The Securities and Exchange Commission (SEC) has levied a $2.5 million fine on former Wells Fargo chief executive and chairman John Stumpf for his role in the fake accounts scandal.
In a press release published on November 13, the regulator said it had also charged Carrie Tolstedt, former head of the financial services giant’s community bank, with “violating the antifraud provisions of the federal securities laws”.
Stumpf has neither admitted nor denied the charges but agreed to the fine and to “cease and desist from committing or causing any future violations”.
In 2015 and 2016, the SEC alleged, Stumpf signed off on regulatory filing that “he should have known were misleading” regarding a “cross-sell strategy” used by the bank that resulted in staff setting up more than 500,000 fake credit cards and 1.5 million fake deposit accounts in customers’ names in order to hit targets.
The regulator claimed Stumpf had “failed to assure the accuracy of his certifications after being put on notice that Wells Fargo was misleading the public about the cross-sell metric”.

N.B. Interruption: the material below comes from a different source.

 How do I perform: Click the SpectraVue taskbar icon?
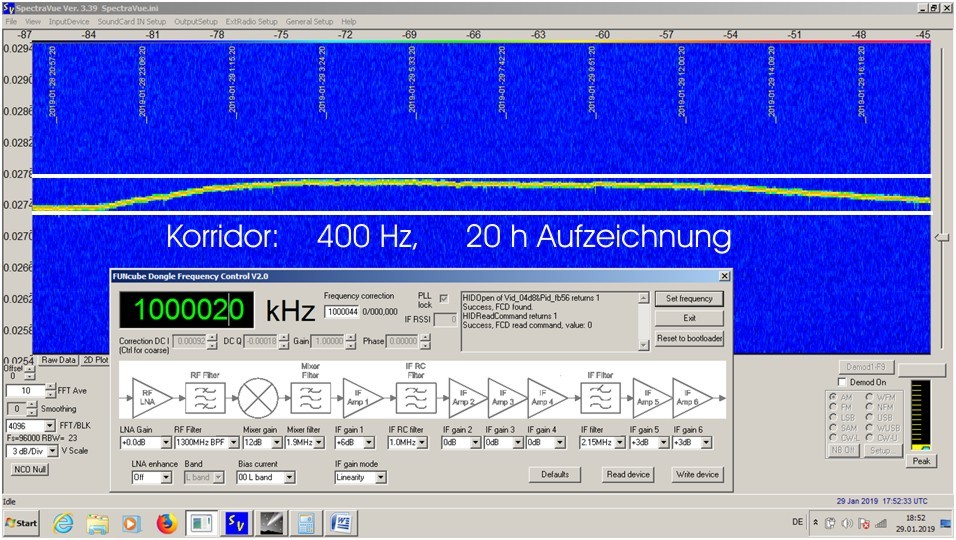point(235,522)
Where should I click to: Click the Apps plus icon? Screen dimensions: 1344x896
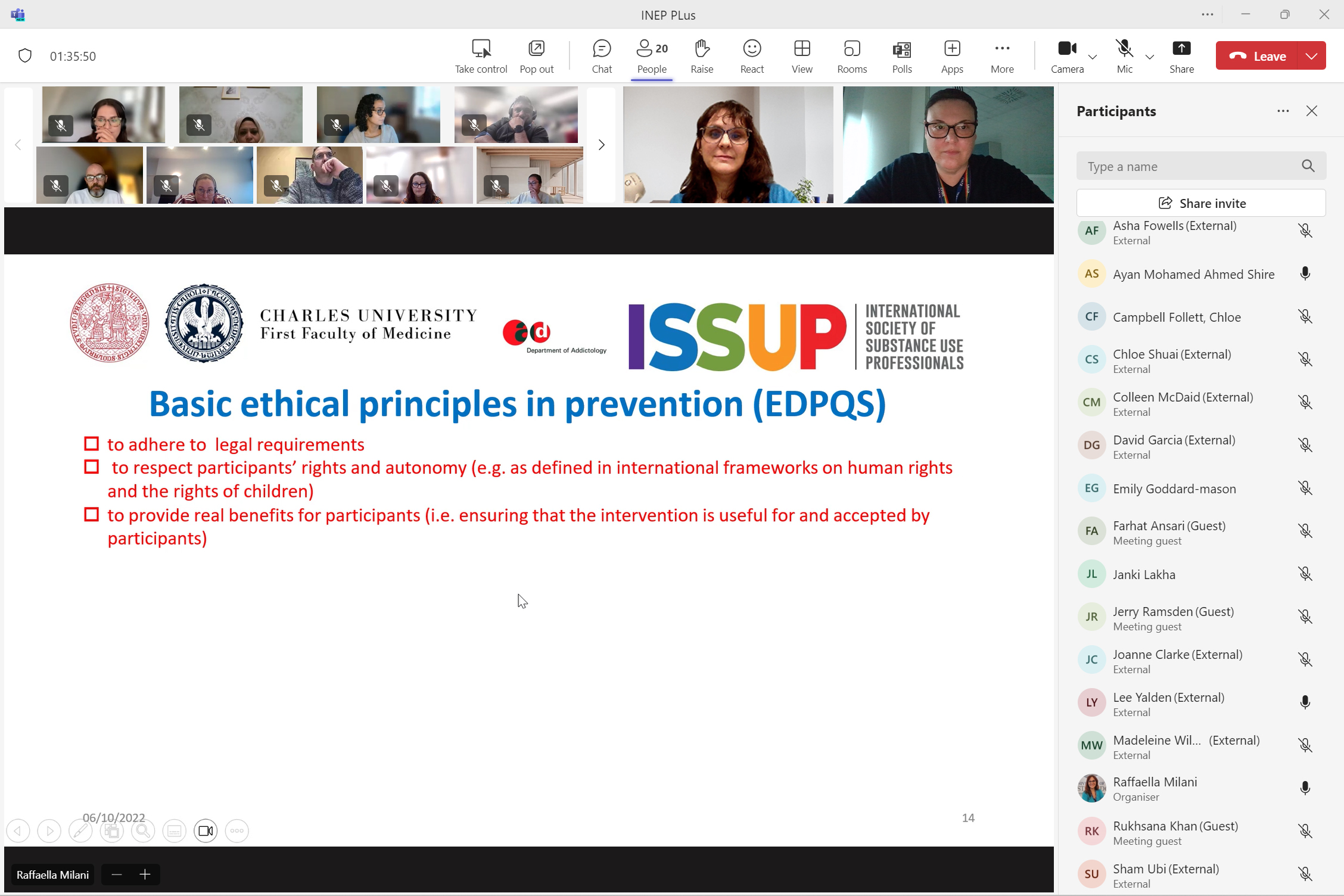[x=951, y=49]

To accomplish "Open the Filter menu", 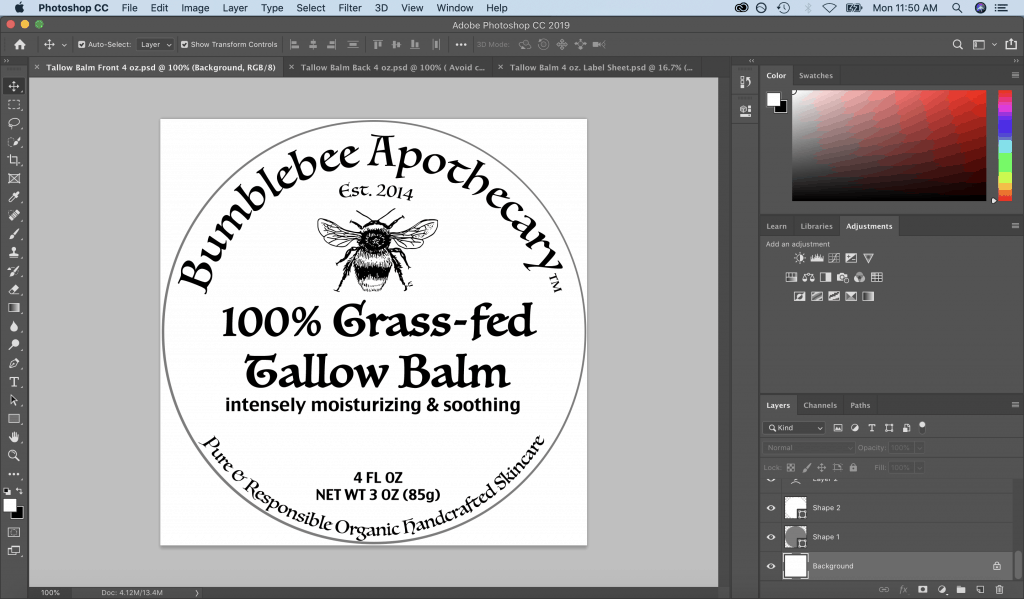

Stumpf’s fine follows a $17.5 million penalty levied by the Office for the Comptroller of the Currency (OCC) in February.
The SEC has not completed its proceedings against Tolstedt. It said it was seeking “a permanent injunction, civil penalties, disgorgement with prejudgment interest, and an officer-and-director bar”.
According to the SEC’s complaint against Tolstedt, between 2014 and 2016 she “publicly described and endorsed” the cross-sell metric “despite the fact that this metric was inflated by accounts and services that were unused, unneeded, or unauthorized”.
The regulator added: “The complaint further alleges that Tolstedt signed misleading sub-certifications as to the accuracy of Wells Fargo’s public disclosures when she knew or was reckless in not knowing that statements in those disclosures regarding Wells Fargo’s cross-sell metric were materially false and misleading.”
Richard Strassberg, an attorney for Stumpf, declined to comment to the Financial Times, while Enu Mainigi, an attorney for Tolstedt, told the newspaper: “Ms Tolstedt was an honest and conscientious executive. It is unfair and unfounded for the SEC to point the finger at Ms Tolstedt when her statements were not only true but also thoroughly vetted by others as part of Wells Fargo’s policies, procedures and systems of controls.
“Ms Tolstedt acted appropriately, transparently and in good faith at all times. We look forward to setting the record straight and clearing her name.”
“If executives speak about a key performance metric to promote their business, they must do so fully and accurately,” said Stephanie Avakian, director of the SEC’s Division of Enforcement. “The Commission will continue to hold responsible not only the senior executives who make false and misleading statements but also those who certify to the accuracy of misleading statements despite warnings to the contrary.”
Stumpf’s penalty will be distributed to affected consumers along with the $500 million fine levied on Wells Fargo earlier this year.
The bank was forced to pay penalties of $3 billion to US regulators in February this year, while its former chief administration officer and chief risk officer were both fined seven-figure sums by the OCC.